When we get angry, we all tend to make the same face -- lowering our eyebrows, clenching our jaws, and flaring our nostrils. But as to why people all around the world make that same angry face, scientists really weren't quite sure.
A new study suggests that our facial expression of anger evolved because it made us appear physically stronger.
"Each element is designed to help intimidate others by making the angry individual appear more capable of delivering harm if not appeased," study co-author Dr. Aaron Sell, an anger researcher and lecturer at Griffith University in Australia, said in a written statement. “The expression is cross-culturally universal, and even congenitally blind children make this same face without ever having seen one."
For the study, the researchers showed 141 men and women different computer images of a male face. Some of the images were not manipulated in any way, but others were morphed so that the face included one of the key facial features associated with anger.
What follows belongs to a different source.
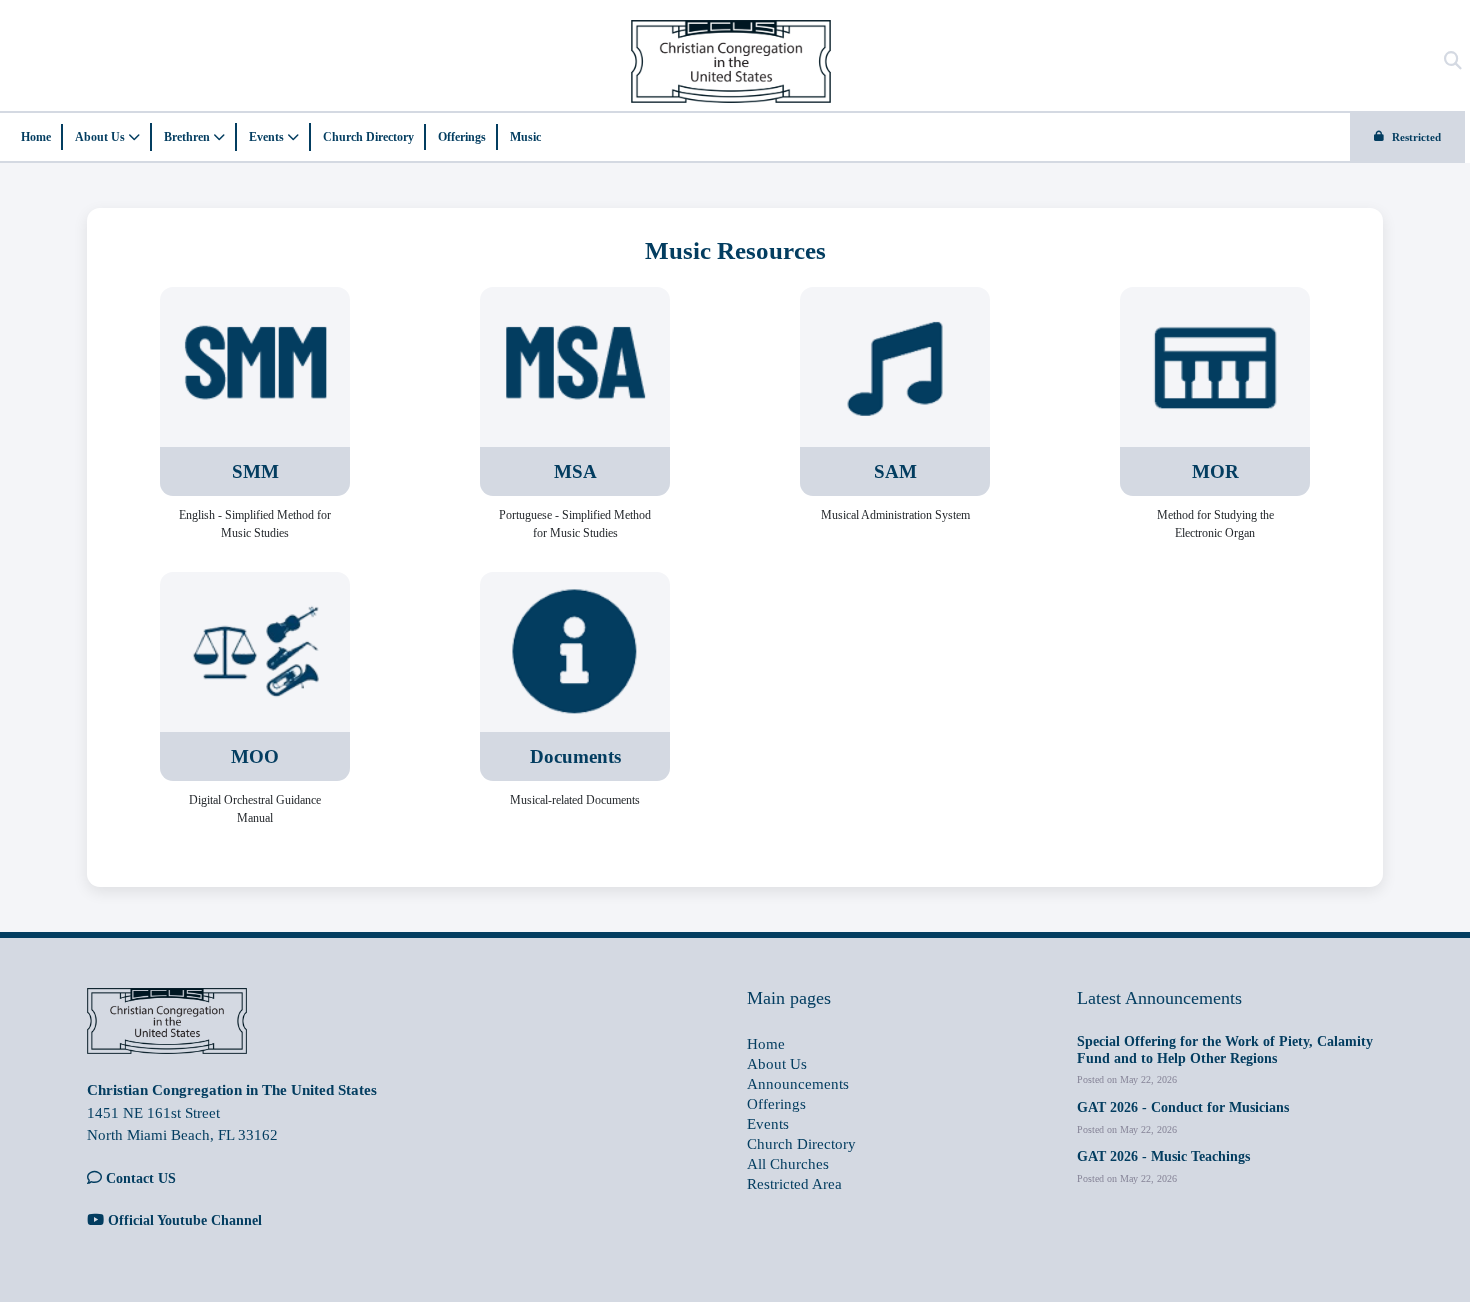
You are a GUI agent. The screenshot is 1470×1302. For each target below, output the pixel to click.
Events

For instance, some of the photos were manipulated to include cheekbones positioned in the shape of a snarl, or lips pushed out as if pursed, or a raised chin. Each manipulated photo was shown next to the original untouched version, and the viewers were asked to judge which face made the man in the image appear physically stronger.
None of the faces appeared "angry" -- even those that were manipulated, Sell said in the statement. But what did the researchers find?
Most of the men and women in the study indicated that the image that included one of the features of an "angry" face indeed made the man making the face appear stronger.
"Just like a frog will puff itself up or a baboon will display its canines," study co-author Dr. Leda Cosmides, a psychology professor at the University of California, Santa Barbara, said in the statement.
"What is most pleasing about these results is that no feature of the anger face appears to be arbitrary; they all deliver the same message," study co-author Dr. John Tooby, a professor of anthropology at the University of California, Santa Barbara, said in the statement. "The face immediately organizes itself to advertise to the other party the costs of not making the situation more acceptable."
The study was published in the September 2014 edition of the journal Evolution and Human Behavior.